Task statement -
The pictures in the listing below are to be skipped, while the lines between the line holding "Click Tanaji Gawade's 5.0 star rating badge" and the line holding "Given: Click the info icon in row 180", inclusive, are to be output exactly.

*** Opening of Task data ***

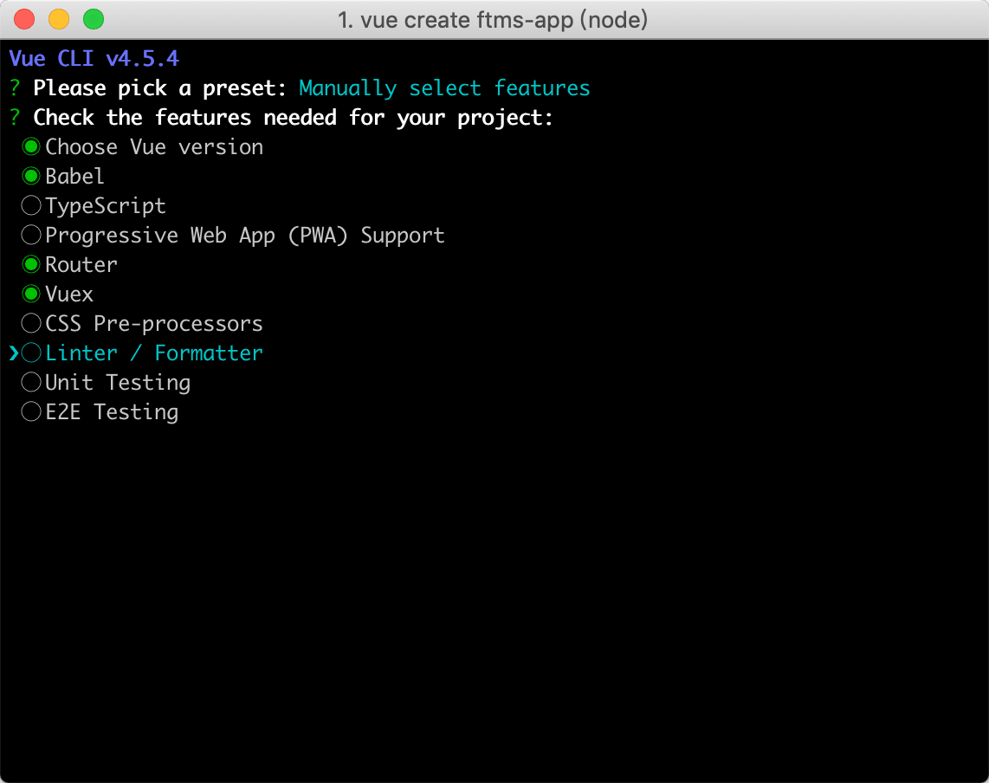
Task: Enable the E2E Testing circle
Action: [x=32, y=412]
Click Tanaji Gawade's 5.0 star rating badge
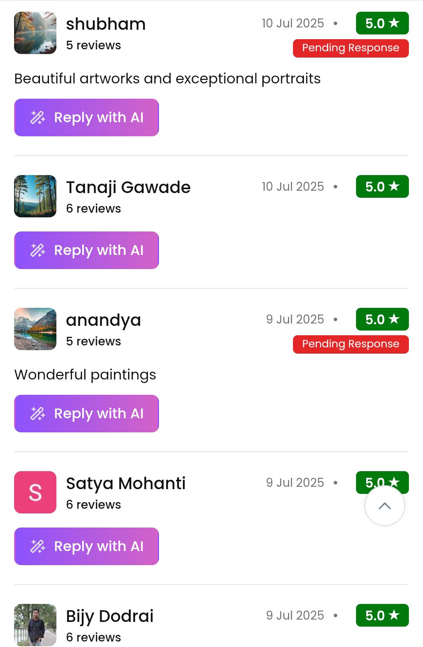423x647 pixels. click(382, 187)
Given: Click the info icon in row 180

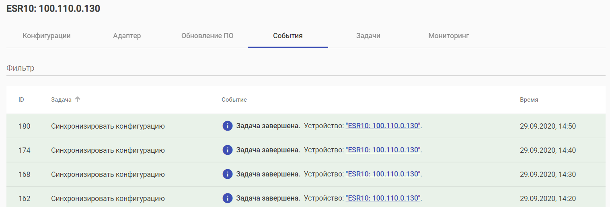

*** Close of Task data ***
*** Opening of Task data ***

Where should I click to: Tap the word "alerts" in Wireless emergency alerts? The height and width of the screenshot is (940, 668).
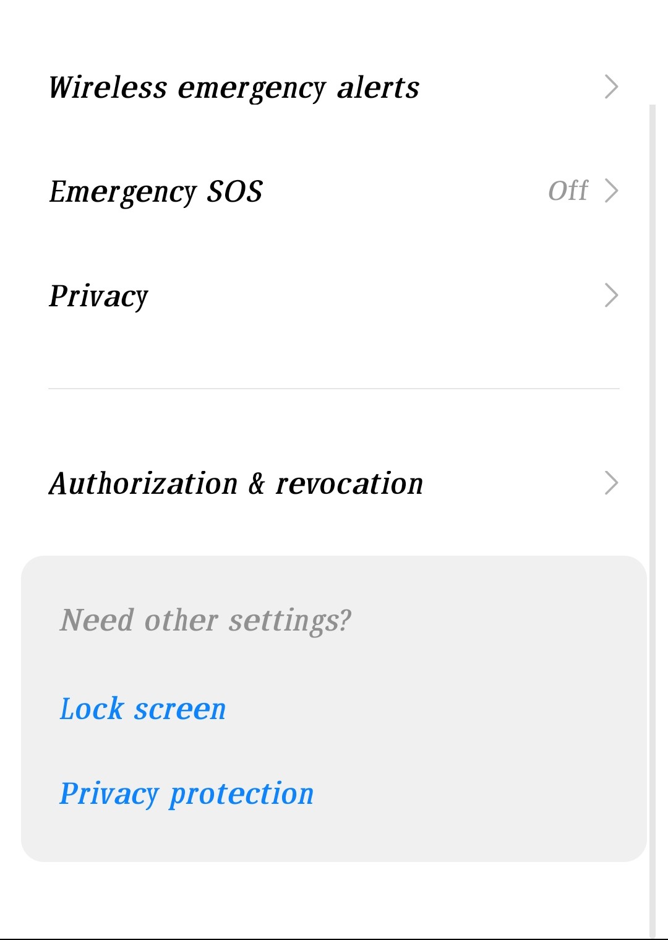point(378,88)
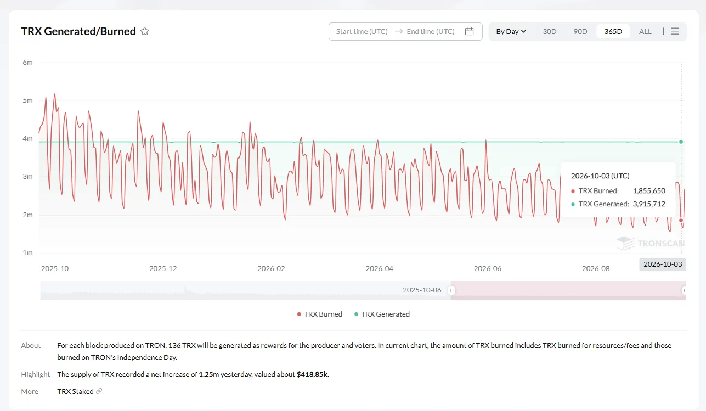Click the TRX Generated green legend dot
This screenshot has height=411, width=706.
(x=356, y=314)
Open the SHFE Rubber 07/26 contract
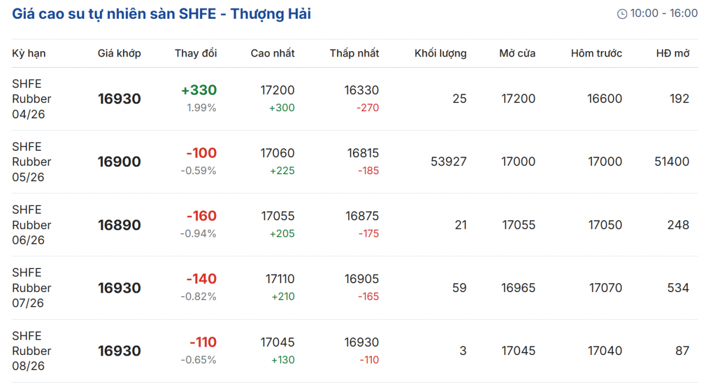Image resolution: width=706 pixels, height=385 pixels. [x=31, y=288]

*** Close of Task data ***
*** Opening of Task data ***

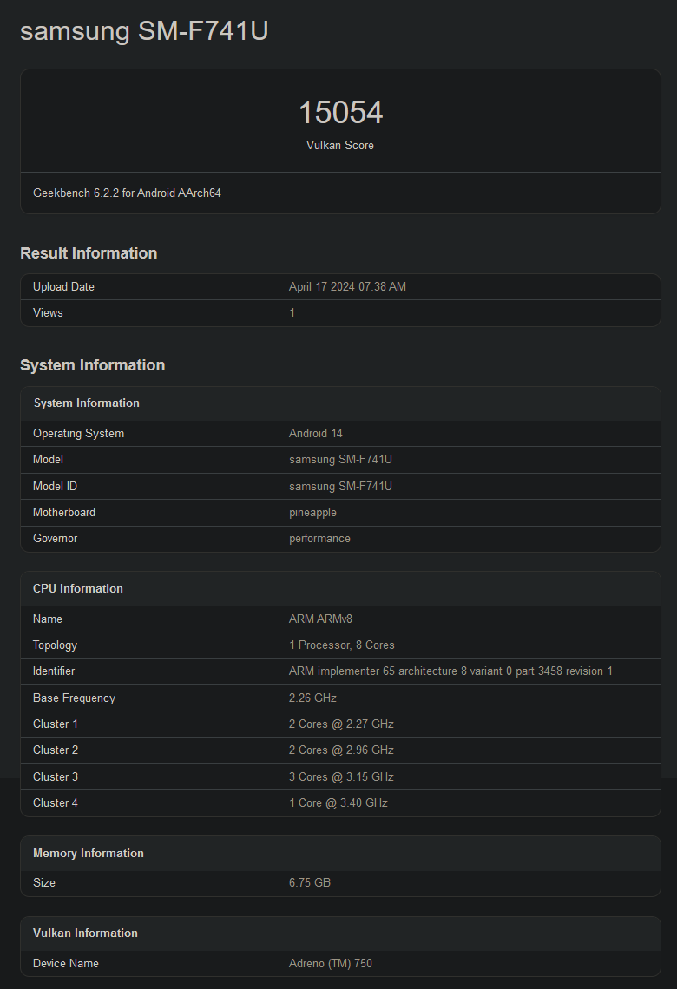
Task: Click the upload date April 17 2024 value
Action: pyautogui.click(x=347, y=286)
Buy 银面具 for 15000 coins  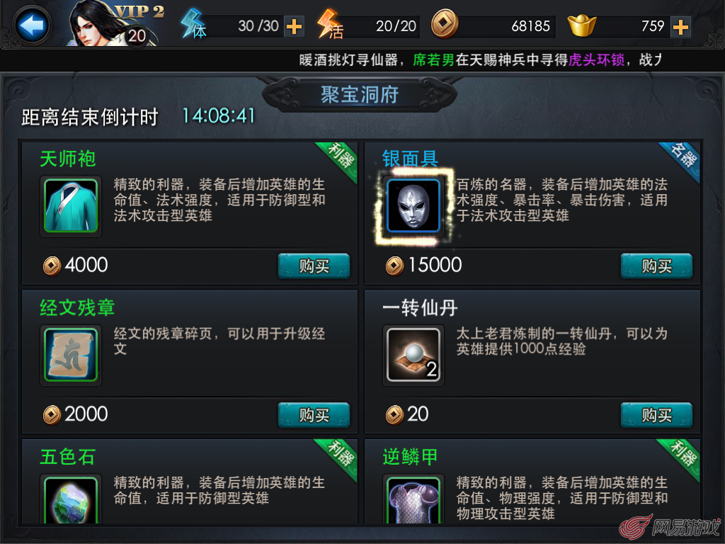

*** Close of Task data ***

Exercise answer -
Click Tanaji Gawade's 5.0 star rating badge
423x647 pixels. click(382, 187)
Given: Click the info icon in row 180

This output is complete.